Today, software drives how companies interact with customers, how customers interact with companies, and how companies drive their business. Test Driven Development is an important part of that, Hooker explained.

“We have to find every little step in our process and optimize that step to deliver high quality software that meets the needs of our customer. Once we get done doing it, we go back through the system and we find where is the next area to improve,” he said. “Test Driven Development folds very nice into our agile driven CI/CD DevOps world because it is all focused on innovating quickly, providing not just a high quality product, but a high quality experience for the customer,” he said.

The tester’s role in TDD
While Test Driven Development is very much developer focused, that doesn’t mean the software tester’s role is pushed to the side. “Test Driven Development does not replace testing, it is an addition to improve quality of code and speed,” said CollabNet’s Hooker.

TDD is just one step in the process of improving things. Applications are large and contain hundreds of thousands if not millions of lines of code involving lots of developers. There are still all sorts of things like integration testing and platform testing, and a number of different ways to test that TDD does not address so that at the end of the day, a great user experience for the customer is being delivered, Hooker explained. TDD simply just improves the process with better upfront testing and upfront quality that has the ability to propagate its way through the lifecycle.

A tester is responsible for creating automated test scripts or assets that go beyond unit or functional testing; creating tests for load, performance, and application security; and continually assessing the quality and the overall experience, according to HPE’s Emo. “There are many different roles that testing practitioners play in agile teams doing TDD. TDD is driving the building of inherently higher quality code and a dev/tester or test engineer will build the TDD test cases for the developers based off the user stories; however they may also engage in a number of other key practices in the sprint,” she said.

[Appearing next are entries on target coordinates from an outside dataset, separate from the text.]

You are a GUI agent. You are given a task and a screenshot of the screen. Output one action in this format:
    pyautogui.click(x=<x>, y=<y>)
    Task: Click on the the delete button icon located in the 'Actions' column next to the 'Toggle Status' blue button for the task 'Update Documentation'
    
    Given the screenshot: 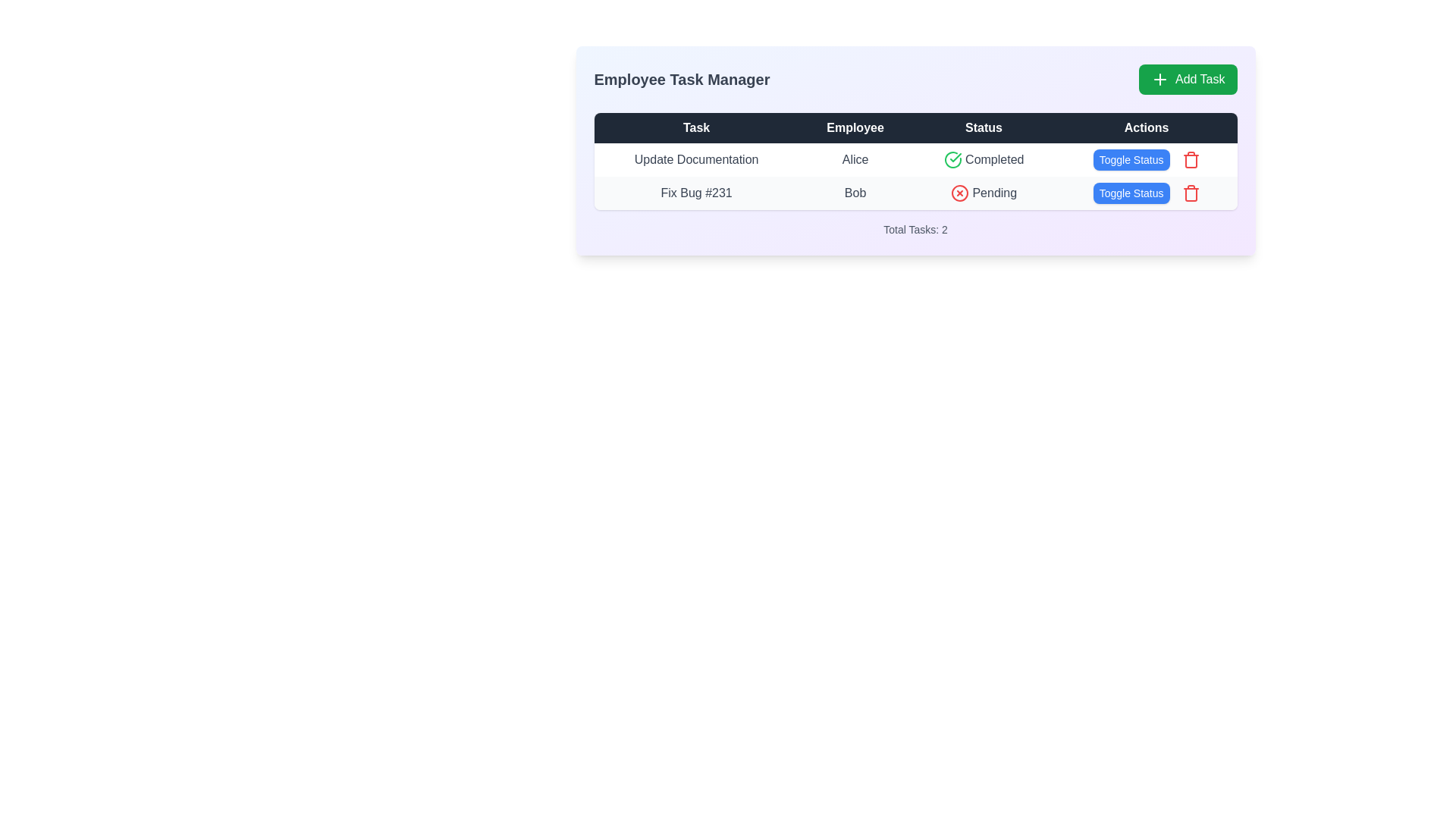 What is the action you would take?
    pyautogui.click(x=1190, y=192)
    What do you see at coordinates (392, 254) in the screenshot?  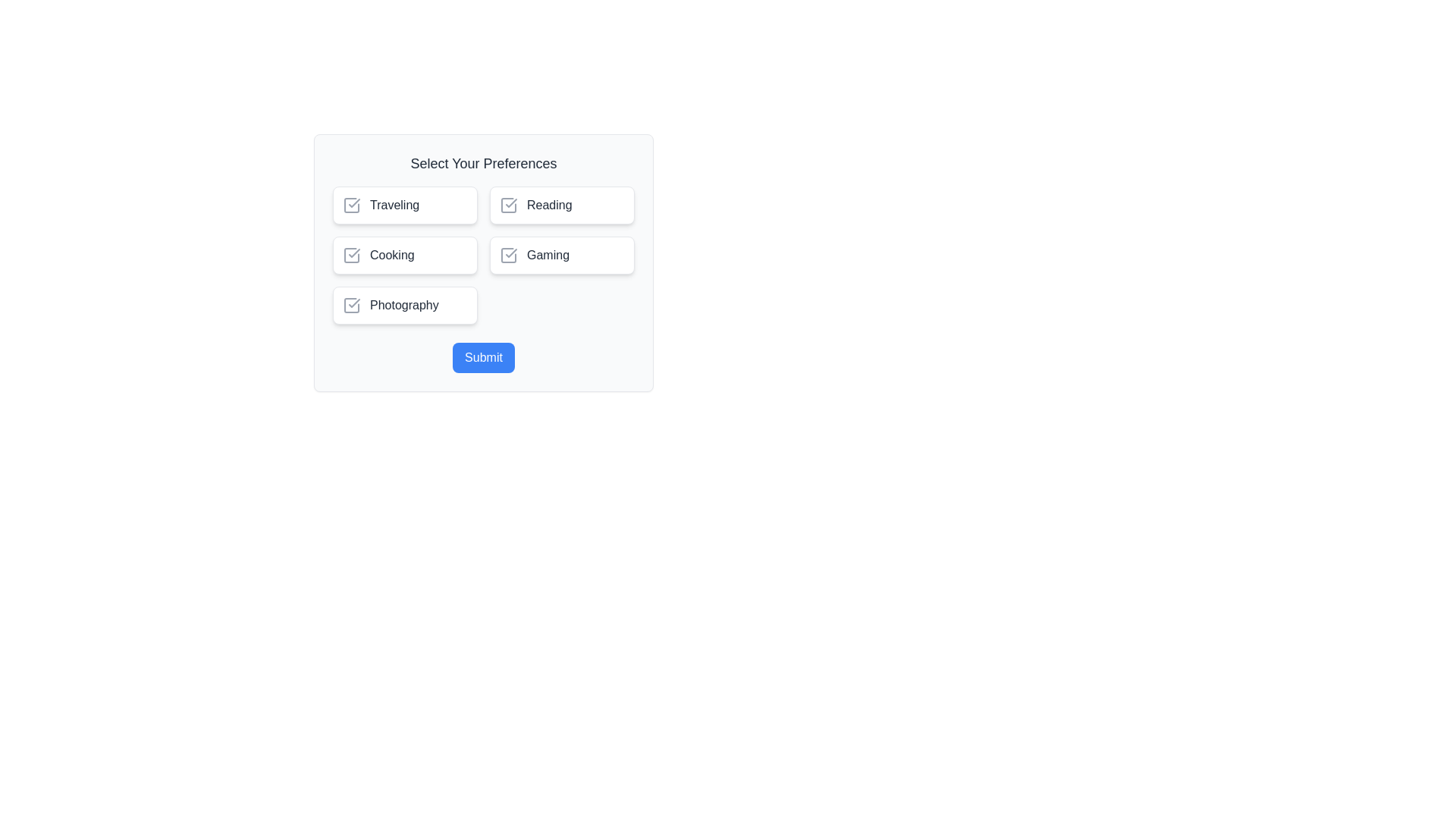 I see `the text label displaying 'Cooking' located in the second item of the preferences list` at bounding box center [392, 254].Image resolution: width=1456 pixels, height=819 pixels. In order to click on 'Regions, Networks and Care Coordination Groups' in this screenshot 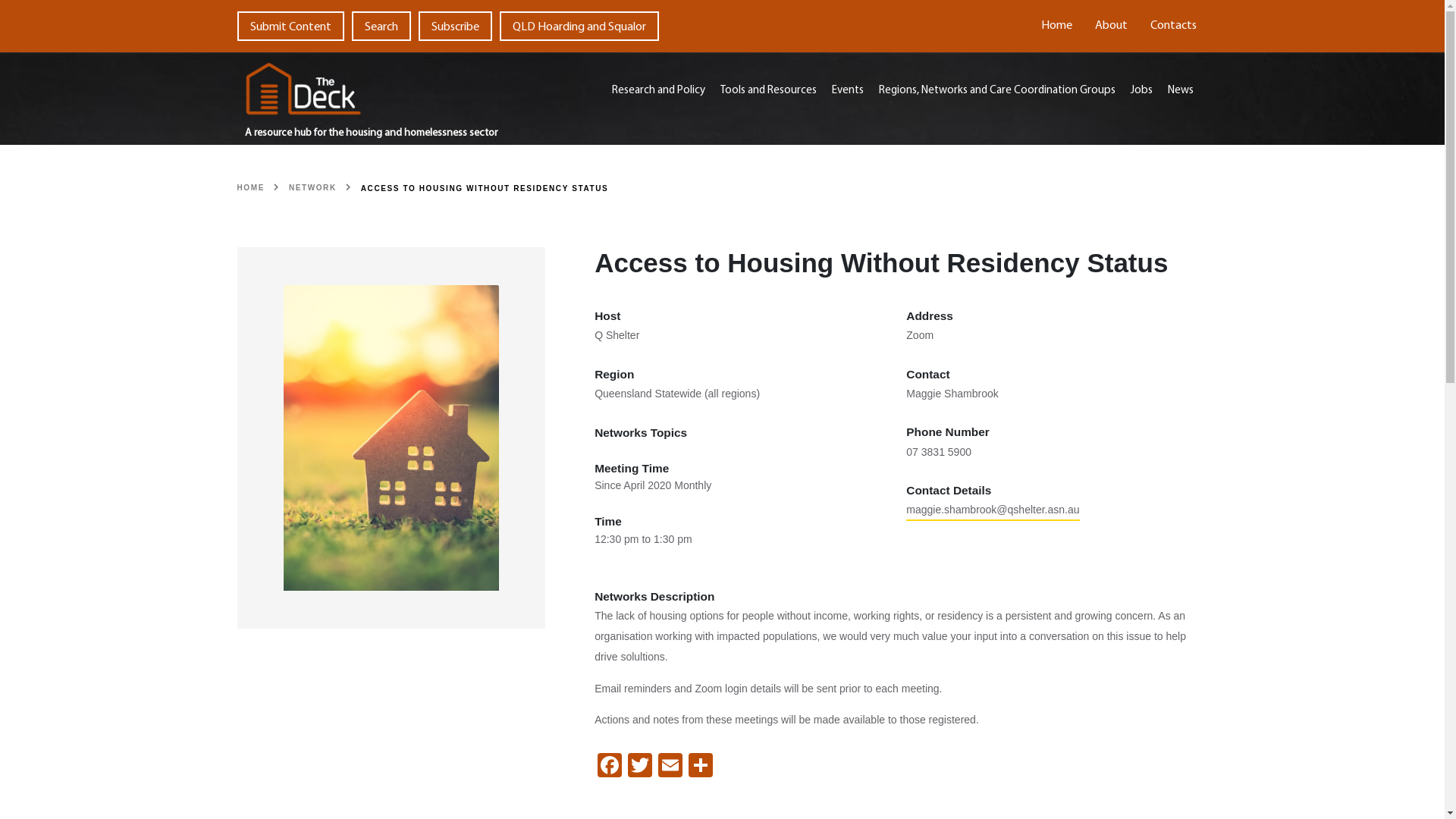, I will do `click(997, 91)`.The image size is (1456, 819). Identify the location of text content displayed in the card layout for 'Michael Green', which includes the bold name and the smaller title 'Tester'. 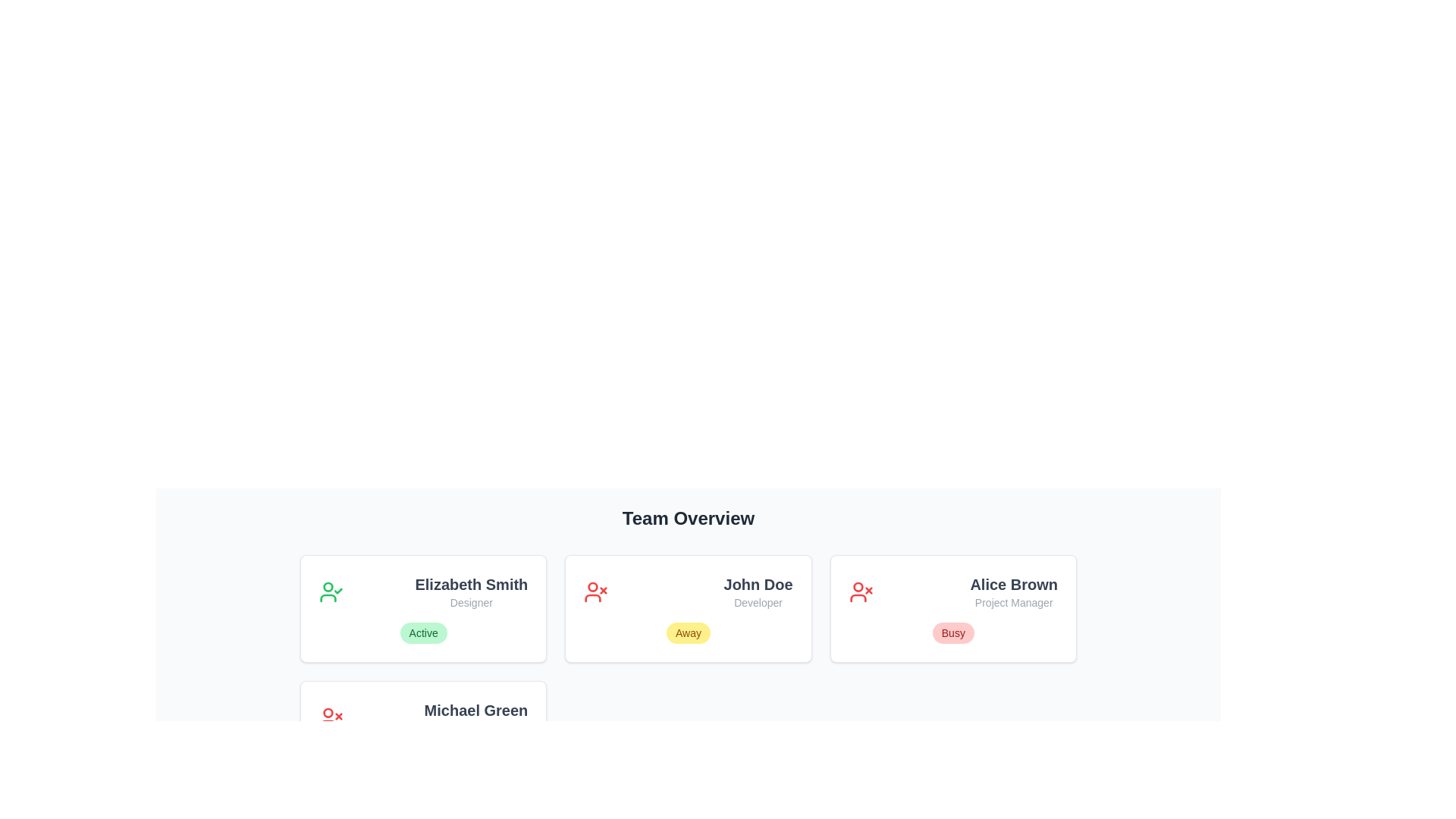
(475, 717).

CA’s Martins said it is important to note that while TDD tells you whether what you built was right or wrong, it doesn’t tell you if the application is doing what it was supposed to do. To understand if you built what was intended by the business and compare how the system is working against what the requirement was originally saying it should, Acceptance Test Driven Development (ATDD) is necessary. According to Martins, ATDD addresses whether or not the application is doing what it was intended to do while TDD at the unit level addresses if the code is correct and properly working.

The testing team helps provide those acceptance tests to the developers so developers can better ensure their code is good. “Here, the testing team can help the developer early on because it is all about preventing defects, catching them as early as possible and shifting everything left as much as possible,” said Martins. “Testers are starting to be seen more as enabler for more speed in the pipeline, for better quality and not just as an entity that works against the developer.”

Testers can also use Business Driven Development (BDD) to validate the business process and the code function, and develop quality earlier, HPE’s Emo added. “BDD is designed to get people thinking about the business process and the behavior you want,” she said. “It does a nice job of shrinking down the gap between writing requirements, writing automated tests and writing code because right upfront it because your documentation.”.

A successful testing strategy needs to look at the whole cycle of what you are creating and releasing. Following a test-driven approach to make sure developers are checking in high-quality code is a good place to start and will ensure better results down the road, but having a holistic approach is also very important, according to TechExcel’s Hammon.